As long as the terminal voltage supplied by the tachometer machine 2 is lower than the voltage of the Zener diode 8 , the transistor 7 and thus also the transistor 5 remain blocked. The controller 4 can only become effective when the voltage of the tachometer machine, ie the speed of the generator, has exceeded a certain limit value. The tachometer machine and the Zener diode can now be dimensioned in such a way that the transistor 7 is only turned on and thus the controller 4 can only become effective when the speed of the generator is equal to or greater than n. With such an arrangement, the switching transistor is reliably protected from overload even when the excitation winding is very cold. This case is shown in FIG. 1 characterized by the characteristic curve RI.
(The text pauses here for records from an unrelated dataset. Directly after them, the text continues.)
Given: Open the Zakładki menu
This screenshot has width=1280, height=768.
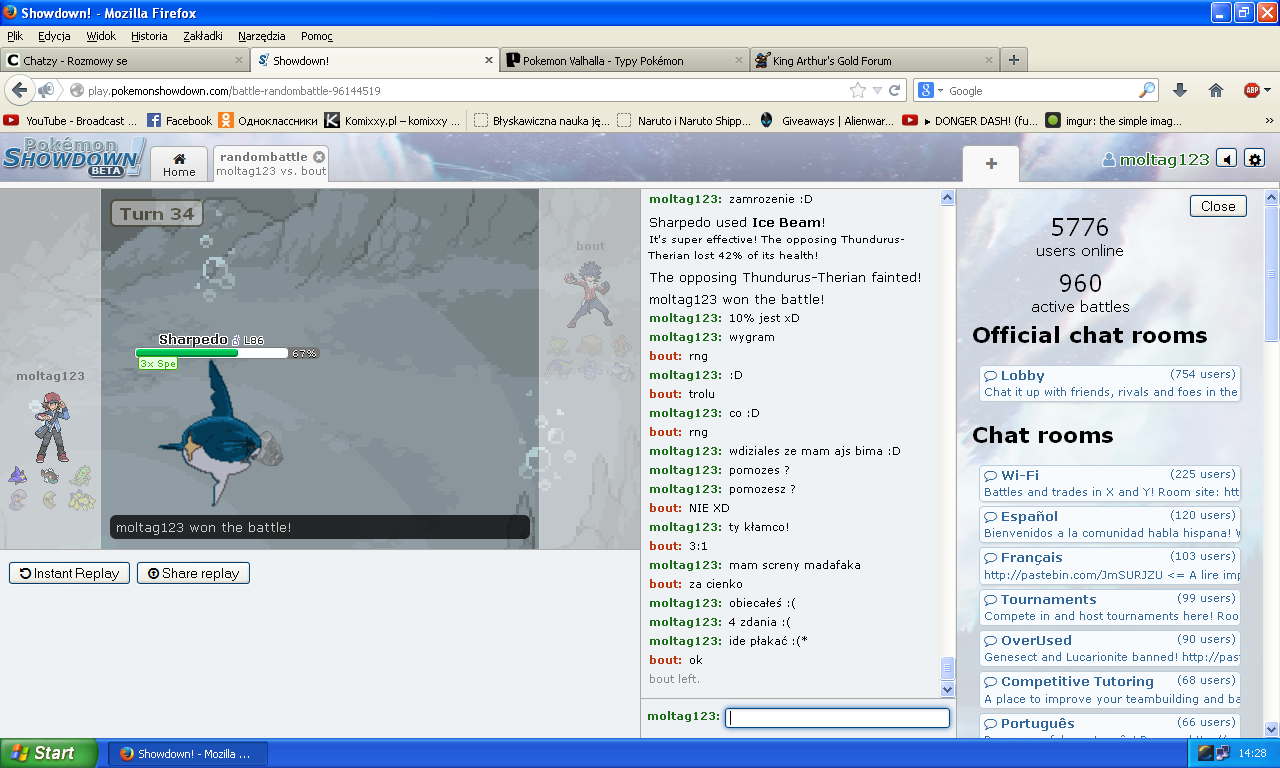Looking at the screenshot, I should pyautogui.click(x=203, y=36).
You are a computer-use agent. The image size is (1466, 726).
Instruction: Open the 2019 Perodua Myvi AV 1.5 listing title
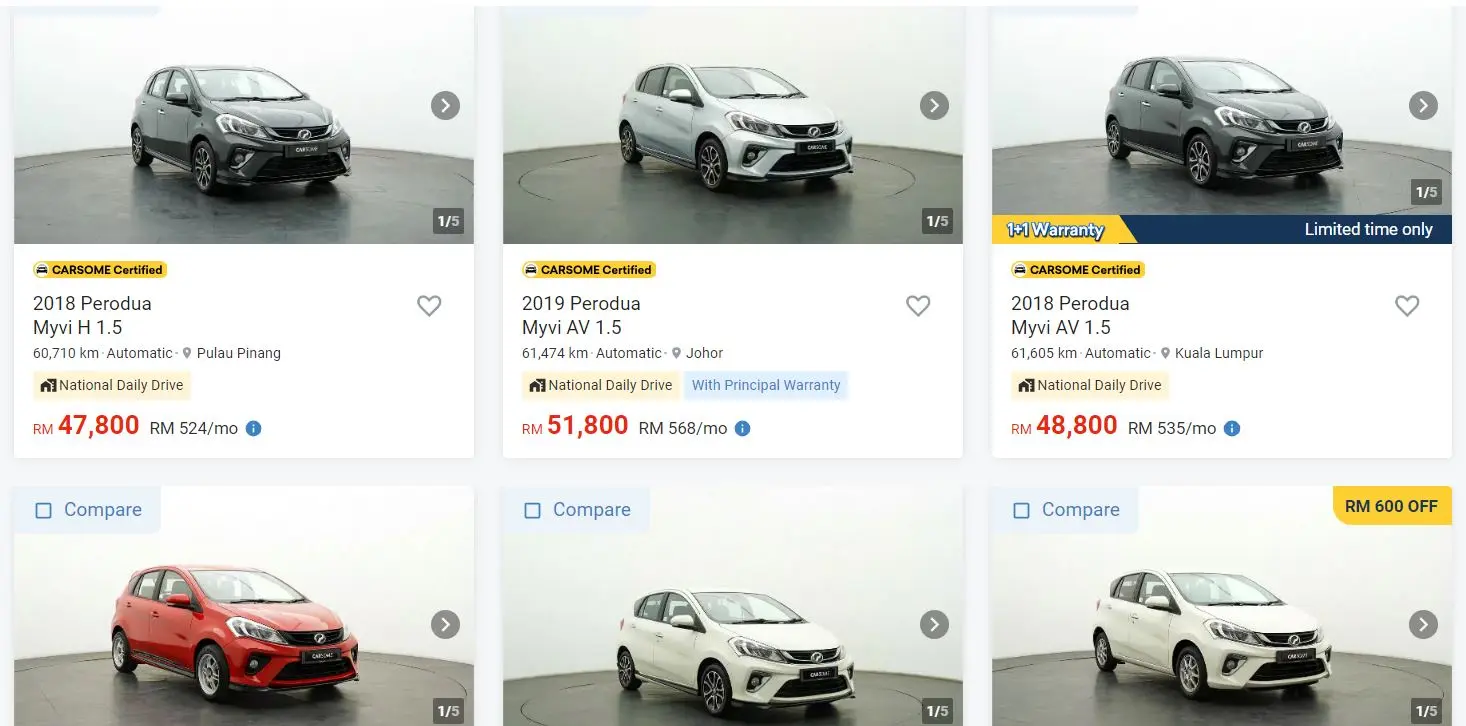581,315
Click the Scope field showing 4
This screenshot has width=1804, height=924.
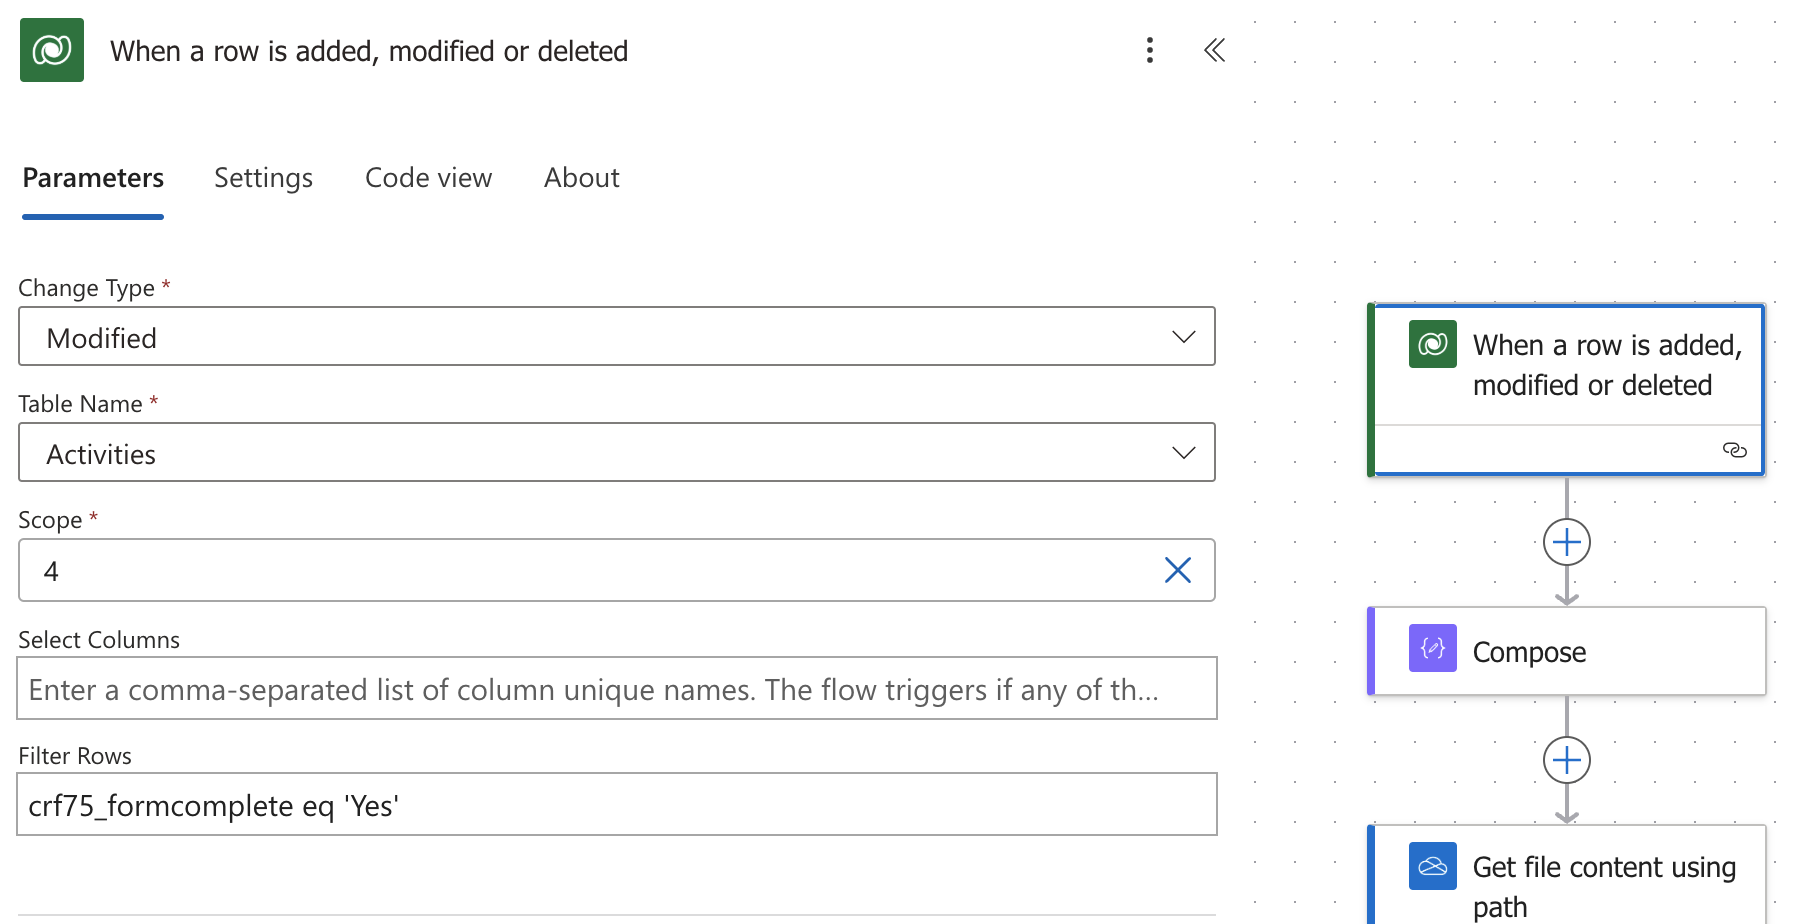pos(590,570)
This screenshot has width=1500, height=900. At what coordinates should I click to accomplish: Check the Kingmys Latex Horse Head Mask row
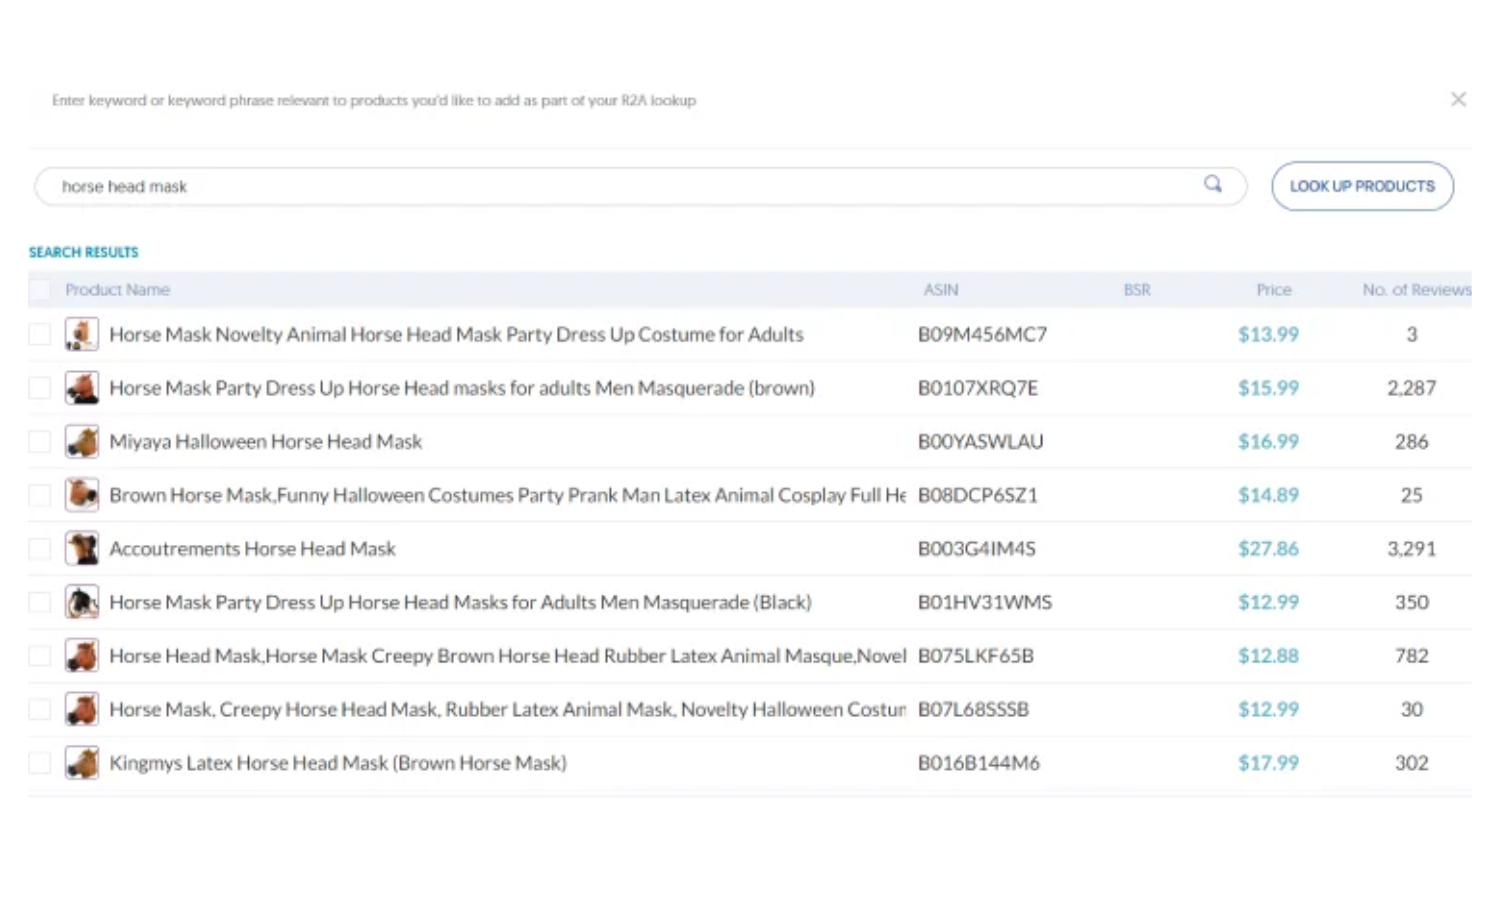coord(39,762)
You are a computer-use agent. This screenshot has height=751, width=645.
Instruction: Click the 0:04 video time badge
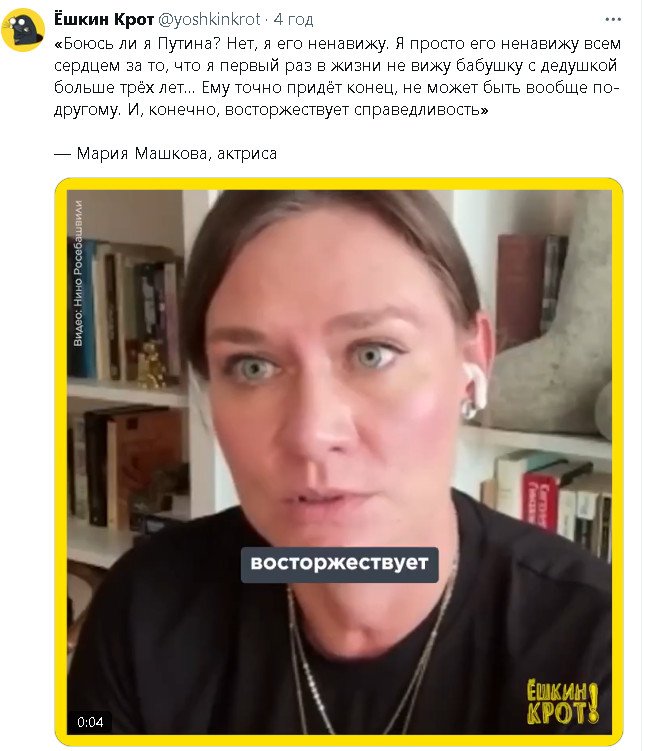[90, 722]
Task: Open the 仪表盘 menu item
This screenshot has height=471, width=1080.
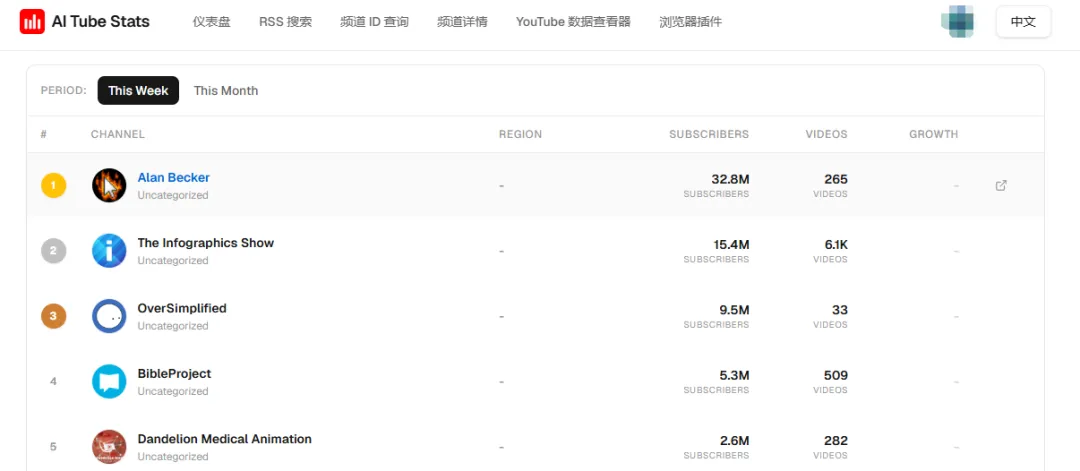Action: click(x=211, y=21)
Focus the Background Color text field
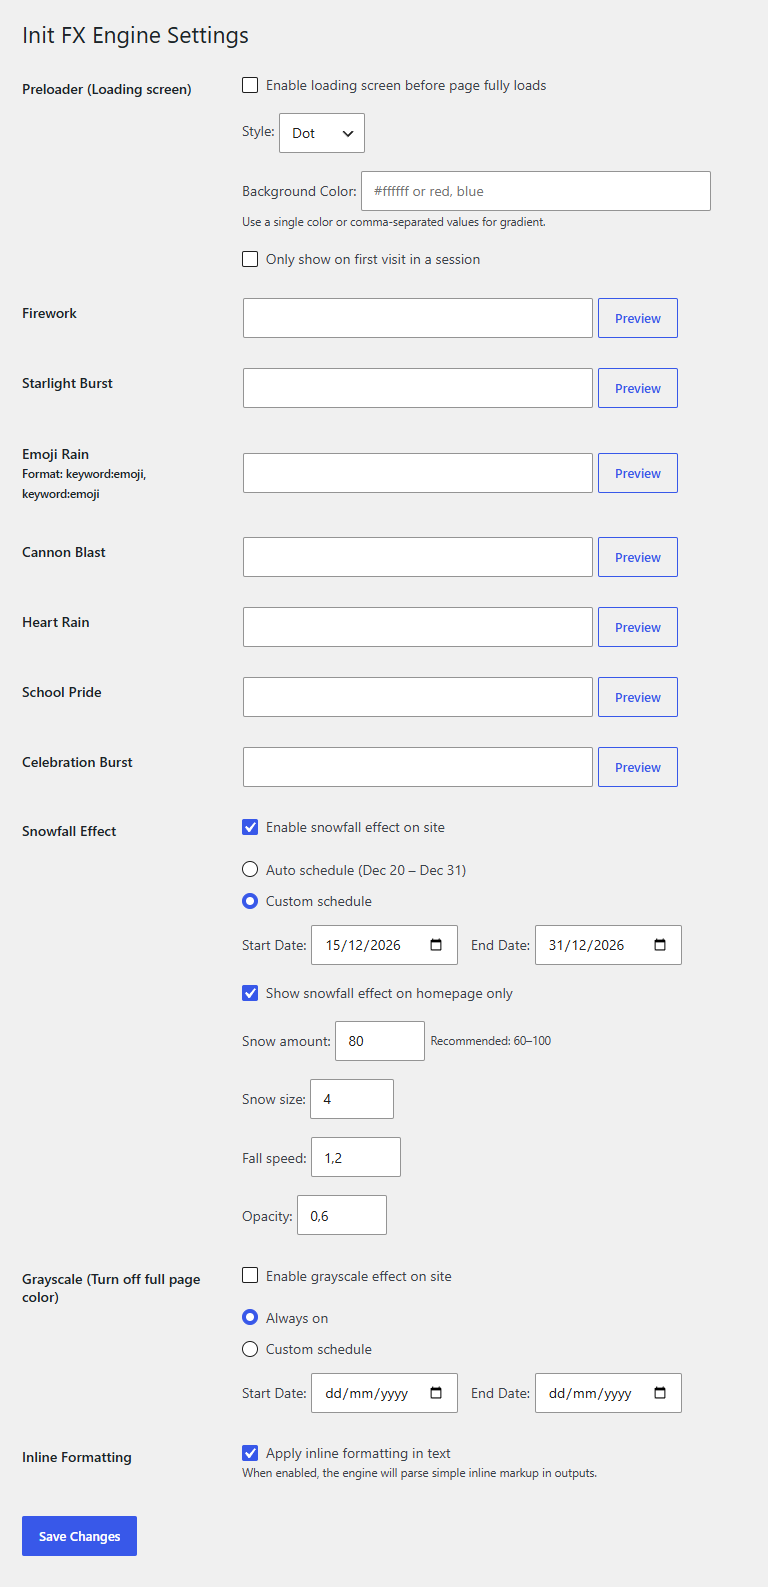Image resolution: width=768 pixels, height=1587 pixels. point(536,191)
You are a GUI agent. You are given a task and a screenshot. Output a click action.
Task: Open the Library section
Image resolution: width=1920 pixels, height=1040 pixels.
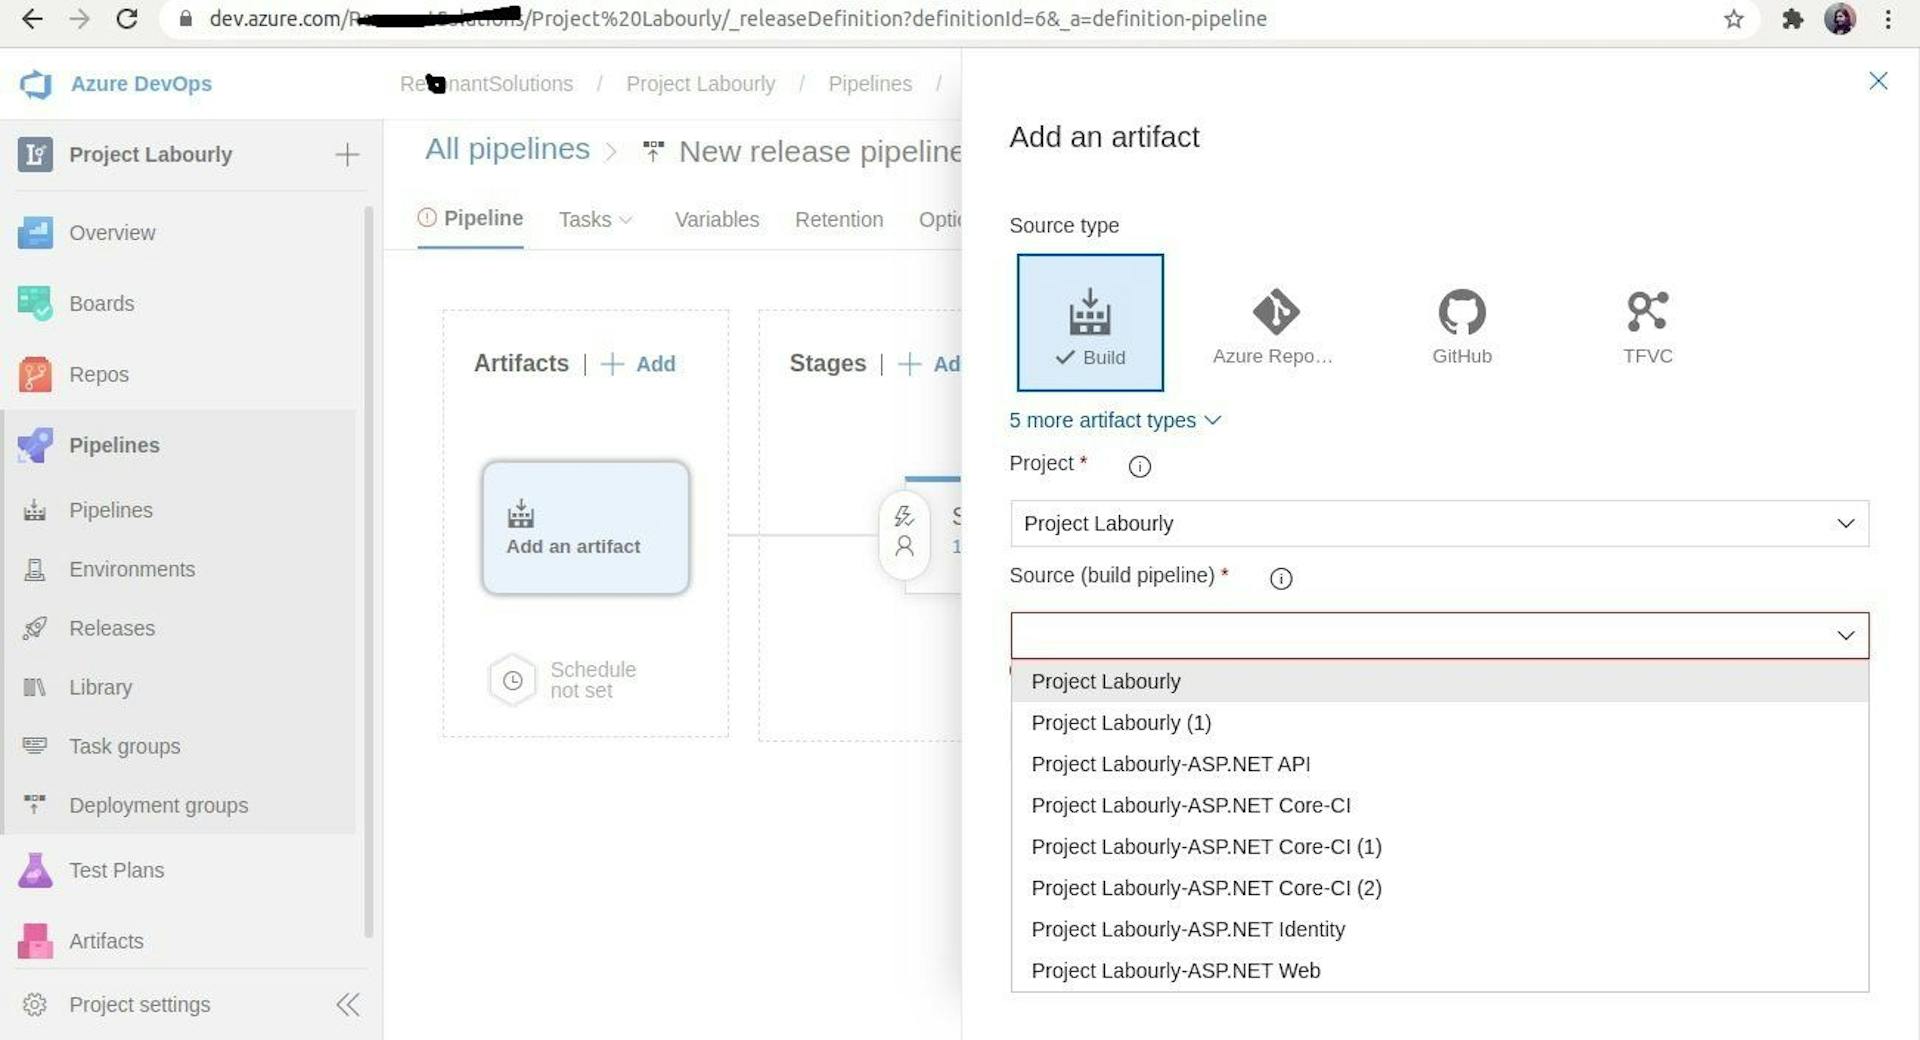101,687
As soon as the controller is switched on, it sets a large control deviation fixed - the terminal voltage of the generator is still practically zero - and switches consequently the transistor 5 on. The increase in the excitation current is then through determines the time constant of the excitation circuit. With an excitation current of the size 1E z reaches the generator voltage - as shown in FIG. 1 can be seen - the setpoint U "rr. From then on the controller begins to feel and thus prevents a further increase of the excitation current. The resistance line R1 in FIG. 1 becomes apparent as a result rotated in the direction of the straight line R ".

Claims (6)

Claims: 1. Arrangement for the speed-dependent limitation of the Excitation current of an electric generator, especially for vehicles, its Excitation winding via a switching transistor to its terminals or an auxiliary voltage source is connected and its terminal voltage is constant with the help of a two-position controller is held by giving the switching transistor a periodic control voltage supplies whose duty cycle is the deviation of the generator voltage from a target value is proportional, characterized in that to protect the with the excitation winding (6) series switching transistor (5) before overloading the controller (4) depending on the speed is switched on and off. 2. Arrangement according to claim 1, characterized in that the supply voltage of the regulator (4) is switched. 3. Arrangement according to claim 2, characterized in that the controller (4 ) is fed the supply voltage via the emitter-collector path of a switching transistor (7) which is controlled by a speed-dependent voltage. 4. Arrangement according to claim 3, characterized in that the emitter-base path of the transistor (7) is connected via a Zener diode (8) to the terminals of a tachometer machine (2) which is mechanically coupled to the generator. 5. Arrangement according to claim 3, characterized in that the transistor (7) of the Remanent voltage of the generator is controlled. 6. Arrangement according to claim 3, characterized characterized in that the transistor depends on the frequency of the remanent voltage is controlled. In. Publications considered: German Auslegeschriften No. 1053 628, 1064 978; UNITED STATES. Patent No. 2,965,765.